I have csv file: dbname1.table1.csv:
|target | source |source_table |relation_type|
---------------------------------------------------------------------------------------
avg_ensure_sum_12m | inn_num | custom_cib_ml_stg.p_overall_part_tend_cust | direct
avg_ensure_sum_12m | protocol_dttm | custom_cib_ml_stg.p_overall_part_tend_cust | direct
avg_ensure_sum_12m | inn_num | custom_cib_ml_stg.p_overall_part_tend_cust | indirect
csv format for this table:
target,source,source_table,relation_type
avg_ensure_sum_12m,inn_num,custom_cib_ml_stg.p_overall_part_tend_cust,direct
avg_ensure_sum_12m,protocol_dttm,custom_cib_ml_stg.p_overall_part_tend_cust,direct
avg_ensure_sum_12m,inn_num,custom_cib_ml_stg.p_overall_part_tend_cust,indirect
Then I create a dataframe by reading it:
val dfDL = spark.read.option("delimiter", ",")
.option("header", true)
.csv(file.getPath.toUri.getPath)
Now I need to create a new dataframe based on dfDL.
The structure of the new dataframe looks like this:
case class DataLink(schema_from: String,
table_from: String,
column_from: String,
link_type: String,
schema_to: String,
table_to: String,
column_to: String)
The information for the fields of the new DataFrame is obtained from a csv file:
pseudocode:
schema_from = source_table.split(".")(0) // Example: custom_cib_ml_stg
table_from = source_table.split(".")(1) // Example: p_overall_part_tend_cust
column_from = source // Example: inn_num
link_type = relation_type // Example: direct
schema_to = "dbname1.table1.csv".split(".")(0) // Example: dbname1
table_to = "dbname1.table1.csv".split(".")(1) // Example: table1
column_to = target // Example: avg_ensure_sum_12m
I need to create a new dataframe. I can't cope on my own.
P.S. I need this dataframe to create a json file from it later.

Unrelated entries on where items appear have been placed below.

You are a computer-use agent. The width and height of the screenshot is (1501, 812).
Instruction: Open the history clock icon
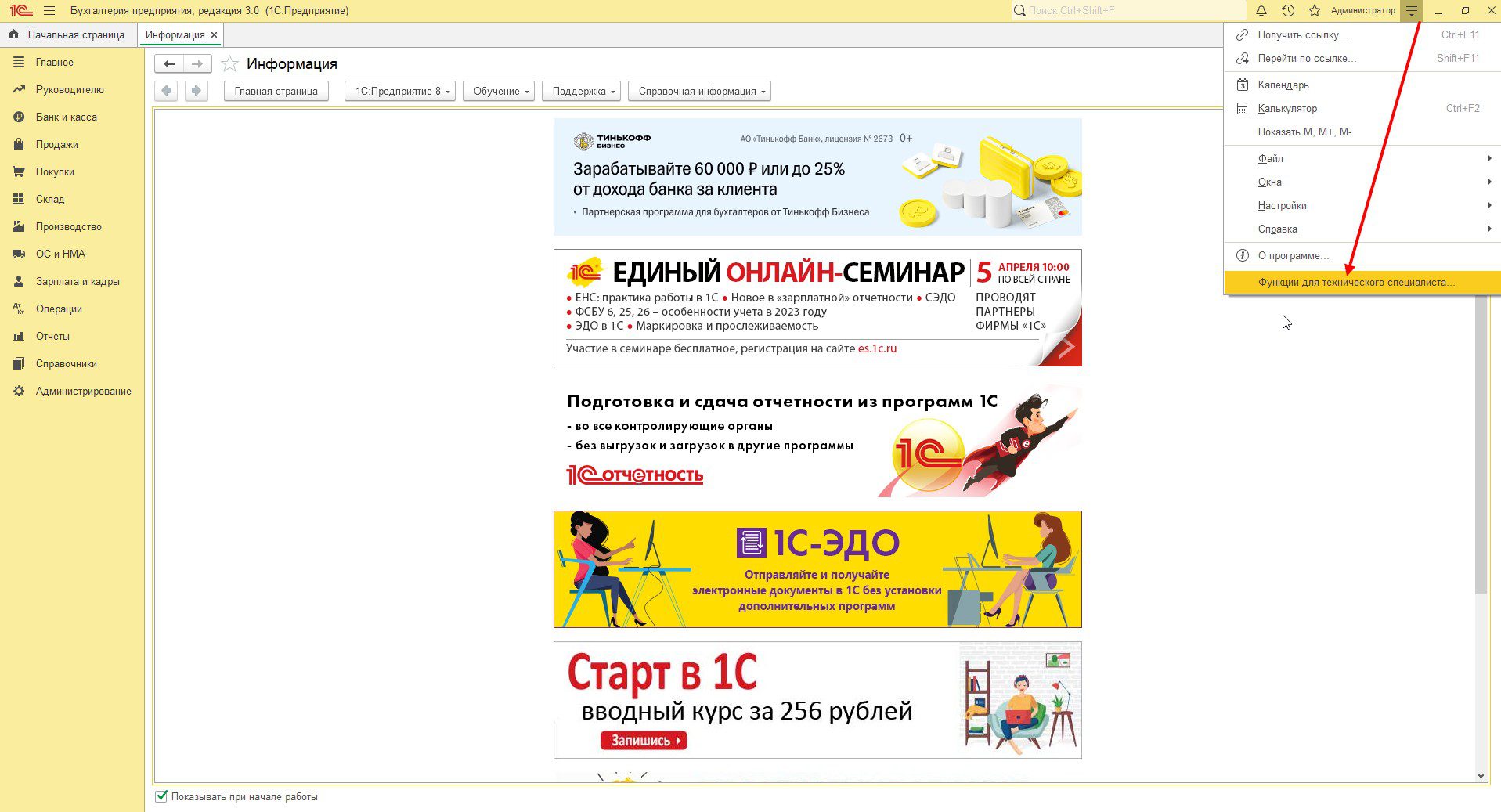[x=1287, y=11]
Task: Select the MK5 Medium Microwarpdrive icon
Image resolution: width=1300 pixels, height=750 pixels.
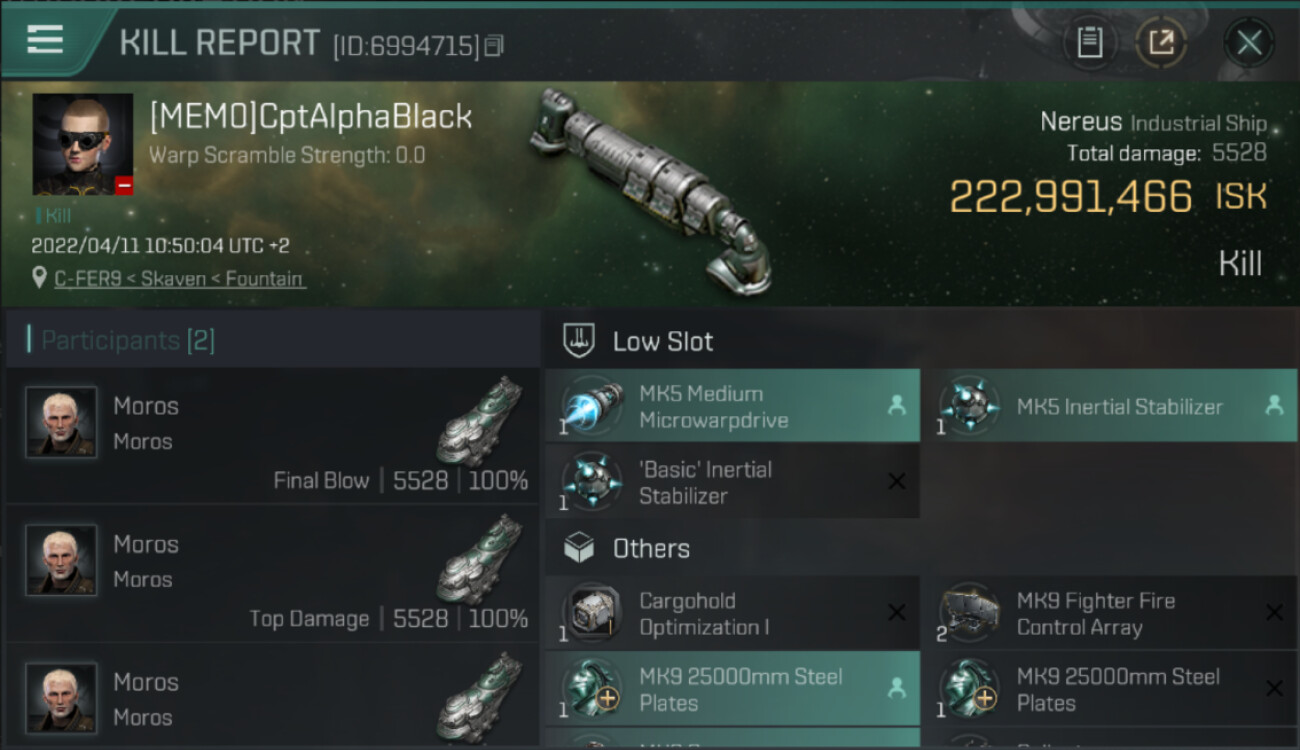Action: point(593,406)
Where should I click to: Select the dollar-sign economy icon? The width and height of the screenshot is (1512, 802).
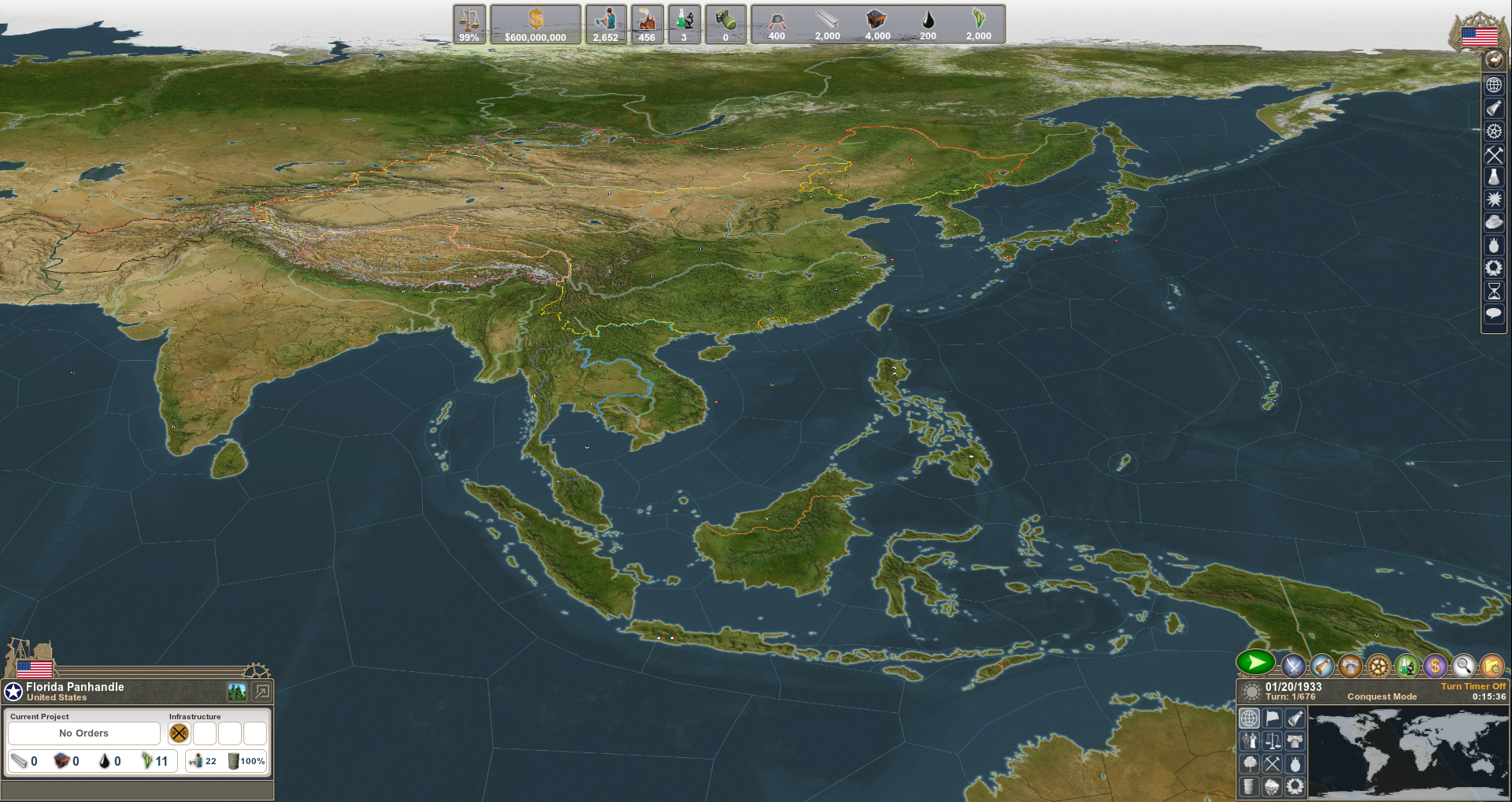tap(1434, 666)
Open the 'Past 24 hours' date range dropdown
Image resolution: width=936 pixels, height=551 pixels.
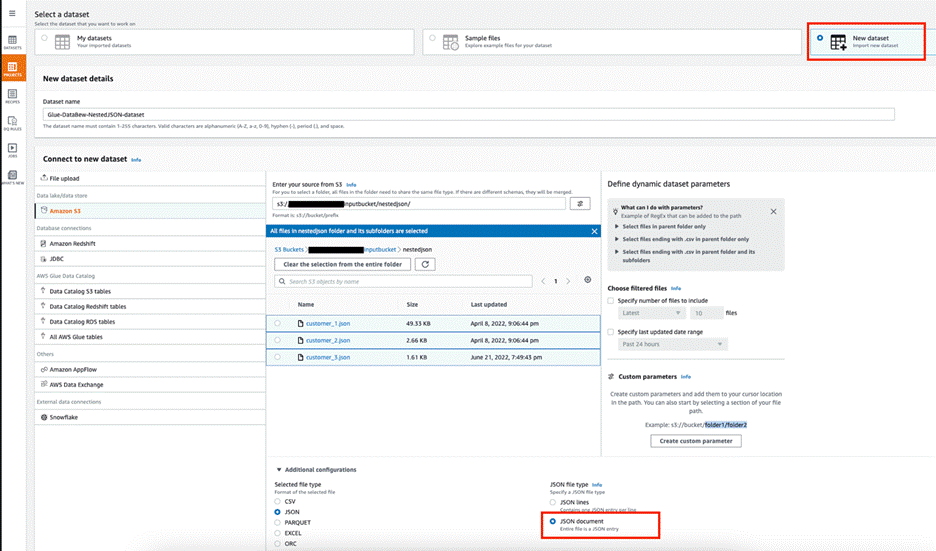(x=672, y=344)
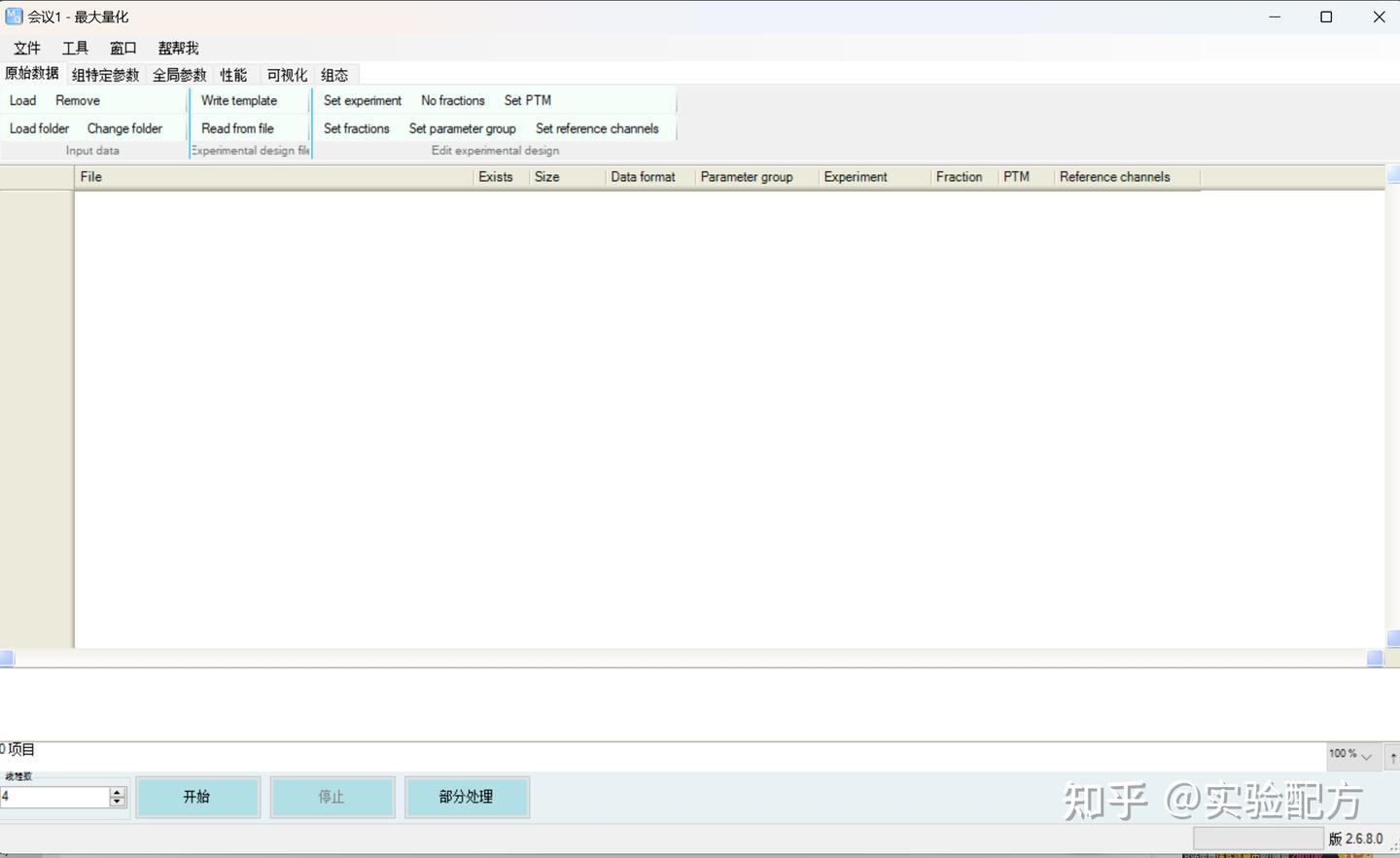Load raw data files with Load
Viewport: 1400px width, 858px height.
point(21,100)
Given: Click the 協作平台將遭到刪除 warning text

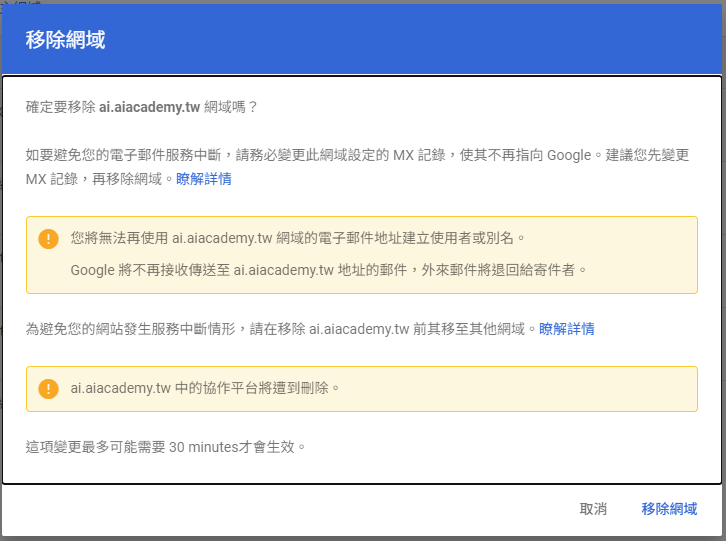Looking at the screenshot, I should click(x=206, y=387).
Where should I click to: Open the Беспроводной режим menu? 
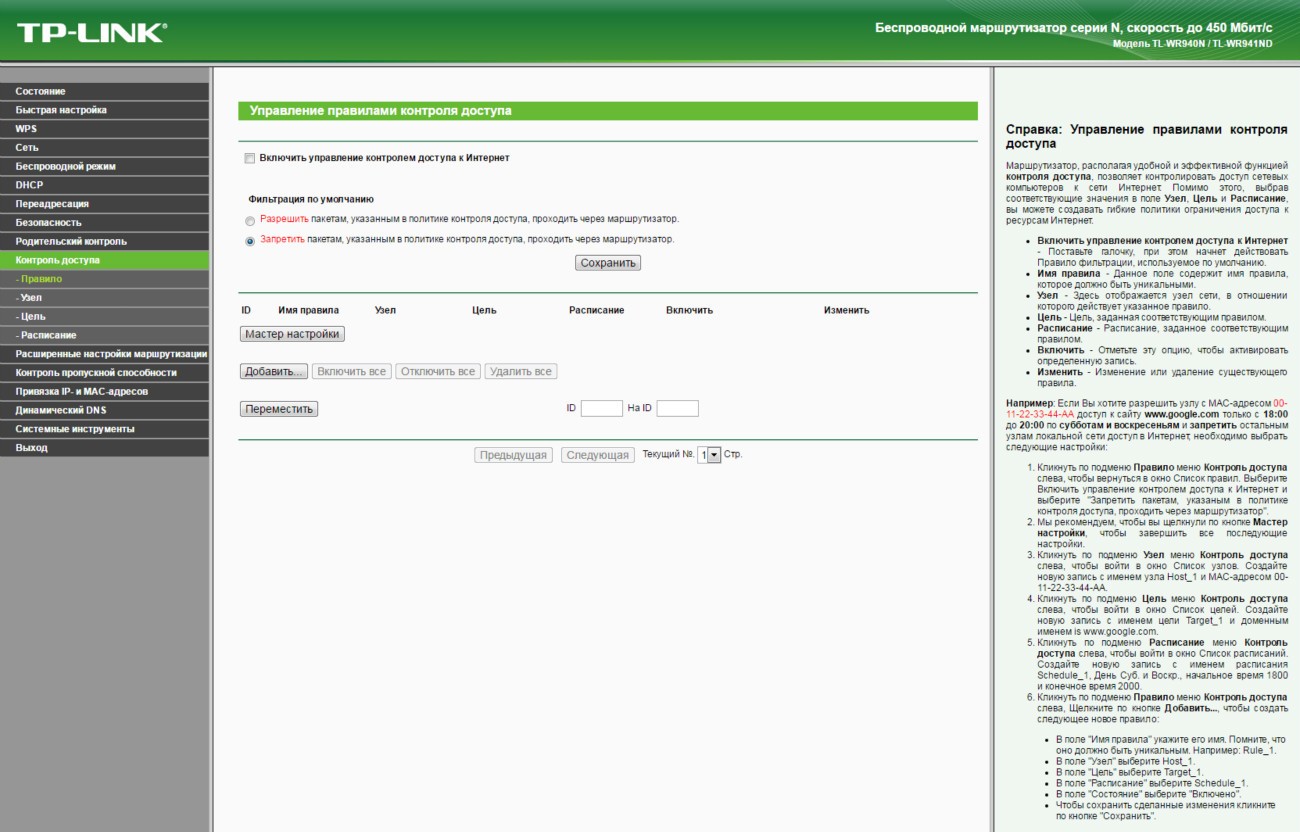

Example JSON:
[{"schema_from":"custom_cib_ml36_stg",
"table_from":"p_overall_part_tend_cust",
"column_from":"inn_num",
"link_type":"direct",
"schema_to":"dbname1",
"table_to":"table1",
"column_to":"avg_ensure_sum_12m"
},
{"schema_from":"custom_cib_ml36_stg",
"table_from":"p_overall_part_tend_cust",
"column_from":"protocol_dttm",
"link_type":"direct","schema_to":"dbname1",
"table_to":"table1",
"column_to":"avg_ensure_sum_12m"}
I don't like my current implementation:
def readDLFromHDFS(file: LocatedFileStatus): Array[DataLink] = {
val arrTableName = file.getPath.getName.split("\\.")
val (schemaTo, tableTo) = (arrTableName(0), arrTableName(1))
val dfDL = spark.read.option("delimiter", ",")
.option("header", true)
.csv(file.getPath.toUri.getPath)
//val sourceTable = dfDL.select("source_table").collect().map(value => value.toString().split("."))
dfDL.collect.map(row => DataLink(row.getString(2).split("\\.")(0),
row.getString(2).split("\\.")(1),
row.getString(1),
row.getString(3),
schemaTo,
tableTo,
row.getString(0)))
}
def toJSON(dataLinks: Array[DataLink]): Option[JValue] =
dataLinks.map(Extraction.decompose).reduceOption(_ ++ _)
}